ゲームにおいて関係性を感じてもらうためには
ゲーム内でプレイヤーに関係性を感じてもらうためには、意義のある社会的交流を提供することが重要である。その具体的な方法を協力、対戦の2つの側面から考えてみる。
協力プレイにおいての関係性
協力プレイや競い合って同一の目標を達成しようと行動することは、関係性の欲求を満たすために役立つだろう。モンスターハンターなどの4人で協力してモンスターを倒すことは、さながら狩猟採集社会での狩りのようだ。
このような活動でより意義を感じるために、どのようなことができるだろうか。それはその集団に自分がいることによるメリットを明確に理解できる、ということだ。例えばMMORPGの役職分けがそうだろう、攻撃が得意なアタッカー、防御力が高いタンク、回復が得意なヒーラーなどが自分自身の役職を全うすることでゲームをクリアした場合、その時感じる満足感は高いものになるだろう。自分がいることで群れの全体生存率を高め、貢献したと感じるのである。
ゲーム内におけるギルドやクラン機能も関係性を感じてもらうために役立つだろう。同じ場所に集い、協力を重ねるごとにプレイヤー同士の交流は密になり、より大きな関係性を感じることができる。
ゲーム内で、フレンドやギルドメンバーの状況を詳しく確認できるようにすることも、関係性を感じるための一つの方法であるだろう。いつログインしたか、どのような装備を手に入れたか、どのような称号を手に入れたのかを通知する。人は元来隣人を気にする生き物である。メンバーのステータスを確認するためにログインするプレイヤーも居るだろう。
対戦プレイにおいての関係性
対戦することでもプレイヤーの関係性を満たすことができるだろう。鬼ごっこやかくれんぼ、だるまさんが転んだなど、それぞれ対立する立場を演じながら楽しむ遊びは多いだろう。対戦で勝利したプレイヤーないしチームはは有能感を感じることができ、それを求めて何度も対戦を繰り返すプレイヤーも多い。
しかし、対戦プレイでは協力プレイと比べて気をつけることが多いだろう。それは勝利して満足するプレイヤーが限られてくるのだ。たとえばバトロワ系ゲームだと勝つのはたった1人、もしくは1チームで残りの大半は敗北することになる。ほとんど勝利できないプレイヤーも多いだろう。この時問題になるのは負けがちなプレイヤーの離脱である。何度プレイしても対戦に負けて有能感を得ることが出来ないのならば、そのゲームに対する動機づけを失ってしまうためだ。格闘ゲームやバトロワ系ゲームのように純粋なスキル対決の場合はまだ良いが、それが装備などのどうあがいても勝ちを拾えないようなものならばなおさらだろう。

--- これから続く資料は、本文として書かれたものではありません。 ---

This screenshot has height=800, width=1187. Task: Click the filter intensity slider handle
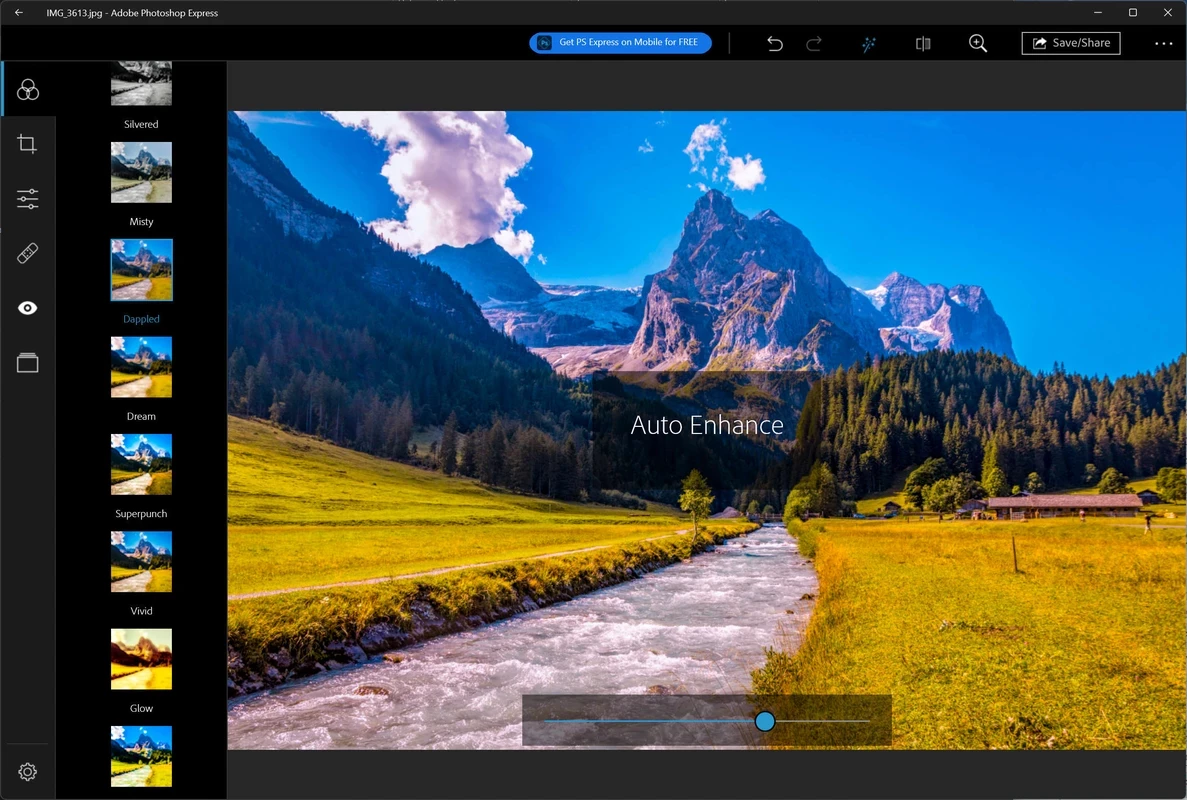pos(765,721)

そしてプレイヤーが減ったゲームは徐々に衰退していくのである。
この時気をつけるべきことは、まず適切なマッチングだろう。スキル差、装備差が出ないように、それぞれ親しい相手同士とマッチングするようにするのだ。そうすればプレイヤーにとって対戦が適切な難易度となり、動機づけを保つことができるだろう。

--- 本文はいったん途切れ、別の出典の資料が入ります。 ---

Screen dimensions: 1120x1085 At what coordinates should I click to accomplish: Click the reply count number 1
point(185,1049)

他にはゲーム終了時にプレイヤーを細かい項目で褒めることも有効だろう。たとえばオーバーウォッチではゲーム終了後にゲーム内で一番良い行動を行ったプレイヤーを動画付きで褒める。これは勝敗に関係なく決められる。また、チーム内で自分がどれだけチームに貢献したかをランキングと数値で褒めるのだ。敵に与えたダメージはチームで1位、敵を倒した数はチームで3位、などである。こうすれば仮に負けたとして自分がこれだけチームに貢献できた、このくらいの能力を持っていると動機づけを保つことができるのだ。
まとめ
今回は自己決定理論の関係性を掘り下げてみた。
私達は現代になっても、今まで受け継がれてきた生物としての社会的欲求に縛られ、それを求めている。人が集まるゲームを作るときはどれだけプレイヤーによって居心地の良い居場所を提供できるかが、重要になってくるだろう。